Diane is also a leader in local efforts to preserve and enhance underserved neighborhoods. She has served on over 25 national, state and local boards, including the National League of Cities Council on Youth, Education and Families, the South Carolina Arts Commission, the South Carolina Mental Health Commission, the Clemson University Board of Visitors, the University of Georgia Alumni Association, and the Peace Center for the Performing Arts, and has won numerous awards in recognition of her service.

 

Denise WoodsDenise Woods – Chair, Diversity Committee

For Denise racial equality was never only a question of when but how – including helping to organize with her Unitarian church their participation in the Forward Together/NAACP movement in NC (lauded as one of the top civil rights movements in the country). This also took her to Selma for the 50th anniversary to continue the voting rights work of James Reeb (a minister with her church) who was killed by the Ku Klux Klan when he answered Martin Luther King Jr’s call for white people to help after the attacks on the Edmund Pettus Bridge.

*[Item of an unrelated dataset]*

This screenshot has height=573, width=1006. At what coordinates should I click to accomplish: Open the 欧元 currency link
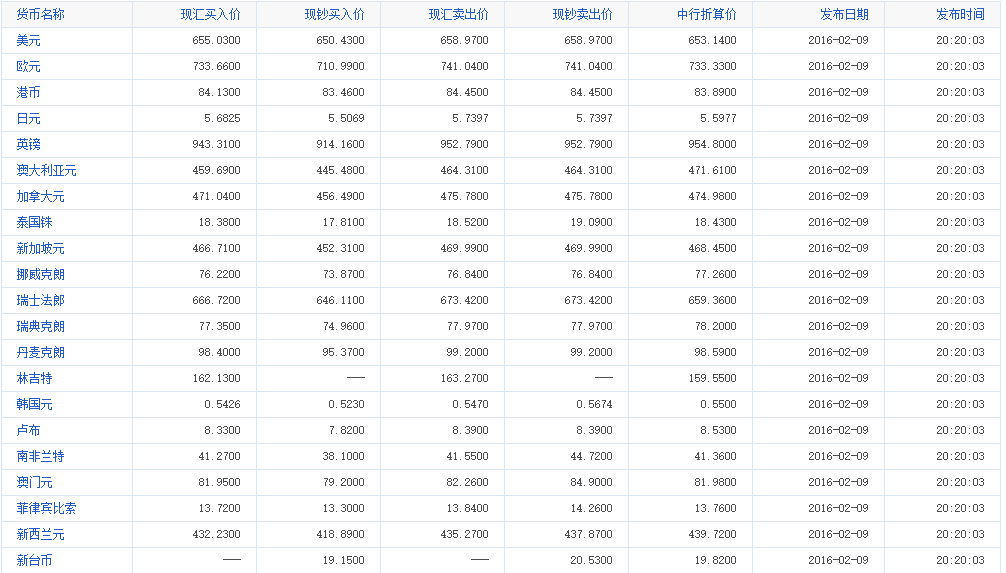tap(29, 66)
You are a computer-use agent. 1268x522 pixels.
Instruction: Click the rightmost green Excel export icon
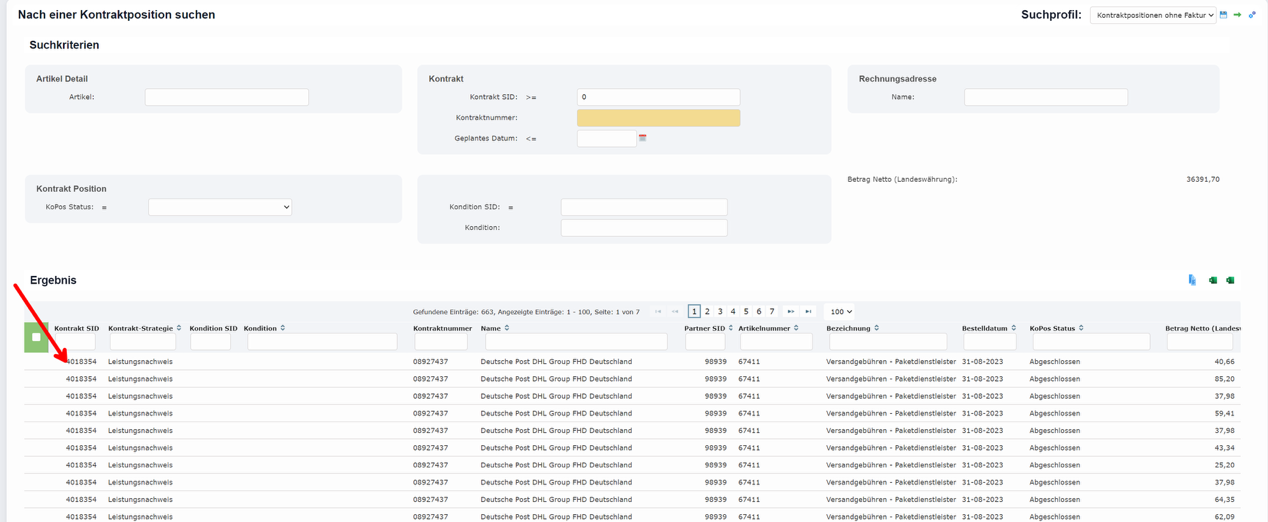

Denise has received certificates in diversity from three institutions including George Washington University and the Global Coaching Network, and she has two Masters degrees — one in Political Science with a focus on conflict resolution from Syracuse University and the other from American University in organization development.

Denise is an international and national consultant whose clients include the United Nations, Head Start, Human Rights Campaign Fund, and the Organization for Security and Cooperation in Europe where she consulted with the Department of Elections in Bosnia. She has designed and led hundreds of workshops in diversity including some for girls who were rescued from sex trafficking in Bolivia. She also conducted a team building workshop in Spanish for mayors from Central America with the Georgetown Local Leaders Exchange. In addition, she facilitated dialogue sessions with youth from war-torn countries with the organization “Seeds of Peace”.

Denise was nominated for a Nobel Peace Prize along with 360 others who participated in the Great Peace March for Global Nuclear Disarmament and walked from Los Angeles to Washington, DC. She won the “Hal Kellner Award” for opposing oppression, and was awarded a graduate scholarship.

Finally, her quest to dismantle systemic racial inequality became even more personal on her wedding day when she married a Black man and now has two daughters Maya and Zoe who are sick of hearing about racism. Lastly, she is deeply committed to not taking herself too seriously and loves a good laugh.